I know all of the rules of engagement with the police. I know to follow their instructions, even if their instructions are unreasonable or unlawful. I know to be polite even in the face of racial animus or cruelty. I know to submit. I know to let them emasculate me, if I want to survive.

Sponsored

The psychic walls are fragile. I might come online and rage about the unnecessary murder of Eric Garner, but I’ll never go to Staten Island, much less try to make a buck while I’m there. I’m old enough to remember Sean Bell, but I’m wise enough to never reach in my pockets when I am in shooting range of the NYPD. I can see the Walter Scott trial as one of the greatest miscarriages of justice in American history, but I know that instead of running from Michael Slager I’d need to step-and-fetch like a f**king minstrel if I wanted to stay alive.

Essentially, I do, I have to do, what I hate that the media and white people often do to black people who are killed by the cops: I, in the privacy of my own head, blame the victim. To use a legal term, I distinguish myself from the victims. I tell myself that I am not like these victims, I would not do what these victims did, and thus, somehow, I will be safe. The people who hunt me will find other targets. I will teach my kids these same strategies, and they will be safe. We will survive the terrorists.

- **Dataset section**
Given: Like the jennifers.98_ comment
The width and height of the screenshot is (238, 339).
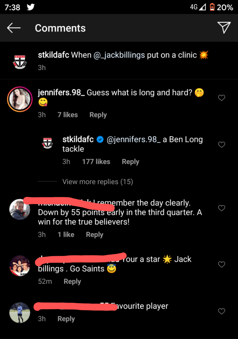Looking at the screenshot, I should [222, 98].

- **Brief**
Reproduce the passage about police encounters word for word, from "Essentially, I do, I" up to and including "survive the terrorists.".

- **Written answer**
Essentially, I do, I have to do, what I hate that the media and white people often do to black people who are killed by the cops: I, in the privacy of my own head, blame the victim. To use a legal term, I distinguish myself from the victims. I tell myself that I am not like these victims, I would not do what these victims did, and thus, somehow, I will be safe. The people who hunt me will find other targets. I will teach my kids these same strategies, and they will be safe. We will survive the terrorists.